Eso no parece suceder con dos paupérrimas familias que viven al borde del santuario: los Aguilar y los Vega. "Yo sé que pagan el vino con monedas sacadas de las alcancías —confiesa el párroco—, pero los dejo porque son unos pobres diablos... viven de eso".
"A mí no me importa que la plata se la robe la Maldonado o el párroco o los políticos —aclara Fernando Albarracín, resero devoto— .. .son deudas privadas que uno tiene con Deolinda, y el que promete tiene que pagar".
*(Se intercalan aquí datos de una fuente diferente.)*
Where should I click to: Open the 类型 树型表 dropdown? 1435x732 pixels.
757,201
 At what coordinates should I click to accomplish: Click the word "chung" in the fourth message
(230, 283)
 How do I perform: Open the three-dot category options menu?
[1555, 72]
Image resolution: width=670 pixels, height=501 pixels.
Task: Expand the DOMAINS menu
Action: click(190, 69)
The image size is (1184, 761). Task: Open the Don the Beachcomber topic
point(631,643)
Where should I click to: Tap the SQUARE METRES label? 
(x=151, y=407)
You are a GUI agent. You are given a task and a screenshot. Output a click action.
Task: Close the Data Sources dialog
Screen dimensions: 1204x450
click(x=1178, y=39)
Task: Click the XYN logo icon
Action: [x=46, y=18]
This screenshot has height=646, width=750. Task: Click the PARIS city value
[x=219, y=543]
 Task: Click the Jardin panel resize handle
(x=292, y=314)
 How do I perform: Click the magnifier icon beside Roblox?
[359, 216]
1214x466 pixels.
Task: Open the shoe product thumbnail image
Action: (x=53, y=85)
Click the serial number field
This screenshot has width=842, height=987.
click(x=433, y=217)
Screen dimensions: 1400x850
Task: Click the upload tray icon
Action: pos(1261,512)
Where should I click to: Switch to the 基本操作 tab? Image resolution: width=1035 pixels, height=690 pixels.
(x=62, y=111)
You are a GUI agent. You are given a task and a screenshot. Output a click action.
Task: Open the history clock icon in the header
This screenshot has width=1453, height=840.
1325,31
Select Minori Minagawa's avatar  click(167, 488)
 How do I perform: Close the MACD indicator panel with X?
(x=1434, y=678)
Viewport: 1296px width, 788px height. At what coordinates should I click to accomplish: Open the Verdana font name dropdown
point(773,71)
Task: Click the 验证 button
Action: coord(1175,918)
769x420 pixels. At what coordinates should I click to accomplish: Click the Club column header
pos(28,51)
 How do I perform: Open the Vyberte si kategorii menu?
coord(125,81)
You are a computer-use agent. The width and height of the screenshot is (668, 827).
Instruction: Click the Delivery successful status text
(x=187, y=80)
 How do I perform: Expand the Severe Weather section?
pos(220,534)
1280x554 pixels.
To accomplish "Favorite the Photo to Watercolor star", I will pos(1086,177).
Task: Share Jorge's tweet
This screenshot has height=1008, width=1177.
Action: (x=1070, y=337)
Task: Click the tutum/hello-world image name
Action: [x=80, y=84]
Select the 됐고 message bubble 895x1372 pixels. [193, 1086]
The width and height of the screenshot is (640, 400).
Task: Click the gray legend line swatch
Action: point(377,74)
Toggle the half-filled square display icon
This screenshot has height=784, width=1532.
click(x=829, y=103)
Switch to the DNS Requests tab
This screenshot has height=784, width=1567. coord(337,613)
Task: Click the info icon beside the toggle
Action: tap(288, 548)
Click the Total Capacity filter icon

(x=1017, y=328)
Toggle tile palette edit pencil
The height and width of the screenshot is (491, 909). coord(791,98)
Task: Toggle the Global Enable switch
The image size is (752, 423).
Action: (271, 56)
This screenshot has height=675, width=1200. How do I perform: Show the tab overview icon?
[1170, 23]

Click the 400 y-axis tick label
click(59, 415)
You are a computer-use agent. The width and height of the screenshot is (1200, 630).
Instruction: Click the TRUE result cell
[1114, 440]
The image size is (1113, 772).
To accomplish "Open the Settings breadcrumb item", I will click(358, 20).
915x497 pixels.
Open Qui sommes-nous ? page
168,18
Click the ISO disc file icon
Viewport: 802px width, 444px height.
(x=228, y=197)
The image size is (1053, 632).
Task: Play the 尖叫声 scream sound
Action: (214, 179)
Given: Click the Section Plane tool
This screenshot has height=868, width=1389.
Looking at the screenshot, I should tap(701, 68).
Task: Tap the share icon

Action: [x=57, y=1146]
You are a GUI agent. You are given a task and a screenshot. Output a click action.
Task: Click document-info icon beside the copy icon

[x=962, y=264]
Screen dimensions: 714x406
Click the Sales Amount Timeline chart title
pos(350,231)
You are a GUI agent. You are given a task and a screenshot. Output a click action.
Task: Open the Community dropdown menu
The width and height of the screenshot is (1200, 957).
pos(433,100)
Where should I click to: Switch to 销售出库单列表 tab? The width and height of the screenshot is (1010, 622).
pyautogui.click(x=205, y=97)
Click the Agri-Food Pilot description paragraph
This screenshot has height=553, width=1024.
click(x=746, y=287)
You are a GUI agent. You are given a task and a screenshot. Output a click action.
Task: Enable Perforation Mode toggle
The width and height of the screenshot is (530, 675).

El cuadro presenta una heterogeneidad pintoresca: alrededor del mito de la Difunta Correa aletean intereses provinciales, comerciales, problemas eclesiásticos y políticos, sociales y religiosos. Porque la Difunta no es un fenómeno único. A pocos kilómetros se encuentra el santuario de Vicente Caputo, un taxista asesinado en plena sierra. Los camioneros hicieron una pequeña capilla y le dejan cubiertas usadas, bielas, piezas de motor. Es el patrono. "Este año Vicente Caputo viene muy bueno", dicen cuando se registran pocos accidentes en la ruta.

De frente al pueblo
El párroco de Caucete, Ricardo Báez Lespiur, explica que "también existen los cultos del gaucho Cubillos, o de la Brasilerita, en Tucumán. Son santitos que el pueblo erige porque salen del propio pueblo y simbolizan en su martirio los sufrimientos y añoranzas de la masa. Son hechos de la vida común hipertrofiados en mitos. A veces pueden haber sido verdaderos santos..., no sabemos si ese es el caso de la Difunta Correa. La Iglesia está estudiando el caso con cautela. Pero no podemos mantenernos a espaldas del pueblo. Por eso pusimos la basílica, para que los devotos de "la santita" pudieran rezarle misas y quedar en paz con su conciencia Católica. El culto tiende a amalgamarse con la ortodoxia nuestra. Es que esto nace desde 1810, por la carencia de sacerdotes. El hombre de trabajo necesita una fe y ante la ausencia de la Iglesia va haciendo sus mitos. Hay que encarrilarlo dentro del verdadero culto católico, alejándolo de algo que pueda transformarse en simple idolatría".
Por de pronto, una extraña conjunción de turismo, superstición y auténtica epopeya dramática florece con fuerza incontenible de todo Cuyo, con epicentro en un peñón sanjuanino manchado por los cirios. El hombre elige como ídolos a los protagonistas de historias milagrosas. O, a veces, en un alarde de sentimiento poético, a una simple mujer enamorada, inmolada por su propia y humana pasión conyugal. El relato tiene una profunda fuerza dramática y es el nudo en que se engarza una profunda verdad humana: la necesidad de creer.